Blending, alpha testing, clipping performance question...

I’m rendering some quite large polygon who are for the most part transparent (alpha=0), say 50-80% of their area. (And one polygon covers around 10 % of the screen)

What are the general guidelines for getting good performance? (This is on GeForce-class cards). I have three options:

  1. Clip the polygons to save fillrate.
  2. Use AlphaTest to save bandwidth.
  3. Leave it as it is, as above options slow things down too much.

I haven’t done any benchmarks yet, but I figured some of you guys probably know about this.

I’m mostly curious on whether enabling alpha test in this case is good conduct or not.

If I were you, I would try these things in this order:

  1. Try not to use such a big polygon if it is going to be mostly transparent. See if you can’t fit your texture better.

  2. Alpha test WILL save you significant time, particularly if you are using it instead of blending (rather than in addition to).
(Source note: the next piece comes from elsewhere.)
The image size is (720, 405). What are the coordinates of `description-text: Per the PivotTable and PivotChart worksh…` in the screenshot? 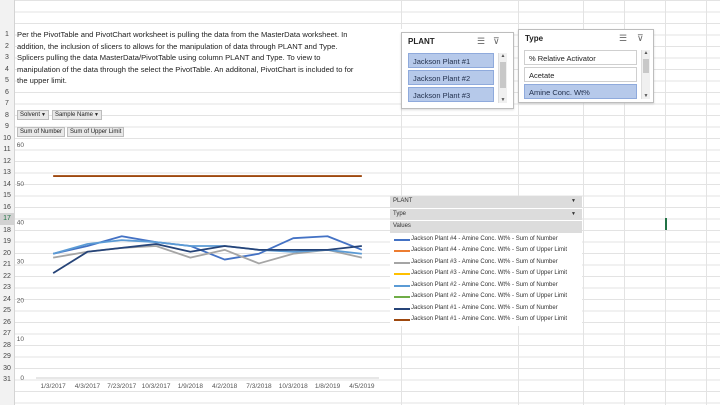 It's located at (210, 58).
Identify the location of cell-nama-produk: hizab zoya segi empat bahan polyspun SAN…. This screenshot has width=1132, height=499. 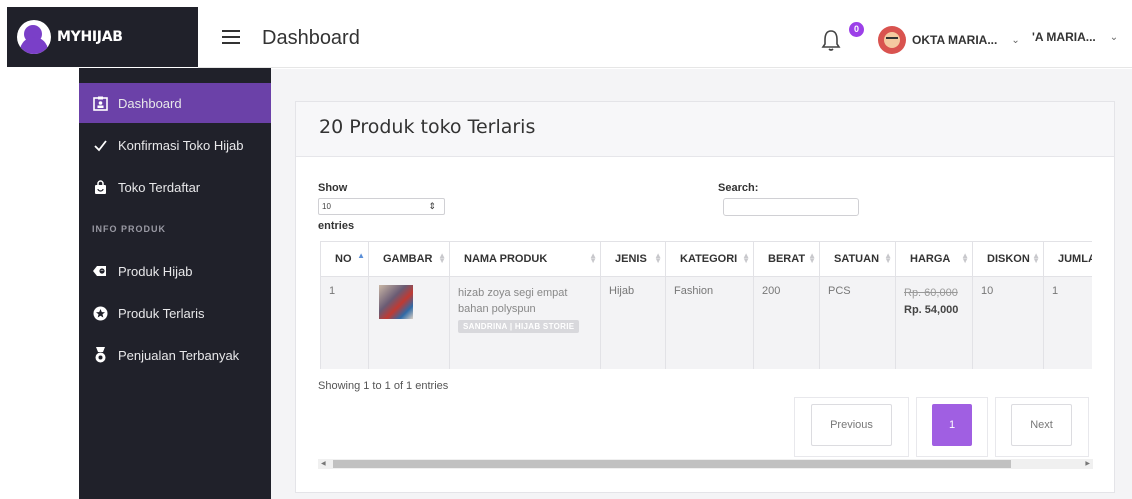
(525, 322).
I have personal experience with this

  3. I would only clip polygons if it’s a last resort, and only if you have relatively few polygons to clip.

– Zeno

  1. The polygons are big. I get them from the terrain, which has large triangles in it (small triangles would mean too many triangles and too much memory consumption). Not much to do about that.

  2. I need to use blending, as I’m rendering shadows/lights on top of the existing grass/rock/sand/whatever.

  3. Perhaps some form of guard band clipping. Determine a threshold on where to clip the polygon, depending on speed of CPU and GPU?

Clipping should be free. You can try it if you want, but I doubt it will do anything.